While Ballew said the city will spend about $20,000 to purchase and install fencing, upkeep largely will be left to the Marysville Dog Owners Group, or M-Dog.

M-Dog has been the primary proponent of creating an off-leash park in the city. A certified non-profit organization, M-Dog is the behind the city’s annual Poochapalooza event. The group’s Leslie Buell said she feels the Strawberry Fields location for an off-leash area could prove ideal.

More so than the Sunnyside location, Buell said Strawberry Fields is readily accessible to residents in northern Marysville. She also said she routinely sees residents walking dogs in the park already.

“I am definitely happy with that location,” said M-Dog volunteer Julie Polkinghhorn, who added she feels it is a spot that will be well utilized by dog owners.

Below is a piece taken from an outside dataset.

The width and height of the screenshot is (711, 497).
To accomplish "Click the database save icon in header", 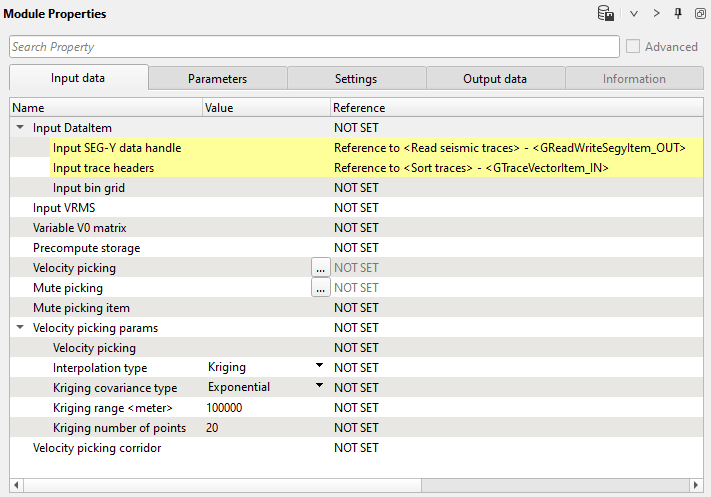I will click(605, 14).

According to Buell, with funds raised via Poochapalooza, M-Dog will maintain the site, cleaning it as necessary and providing signage and such items as collection bags for dog waste.

Buell said M-Dog has between 40 and 50 volunteers signed up and ready to help keep the park in order. Additionally, she said Homestead Bank has agreed to donate a water fountain for the park, a fountain that will have an opening on the bottom for use by dogs.

If Council gives final approval to the plan, Ballew said the city will install fencing for the off-leash area in August, with a possible opening in September. The work will coincide with a $100,000 city project aimed at improving drainage from Strawberry Fields. Ballew added the drainage work should dramatically improve the usability of the park’s athletic fields.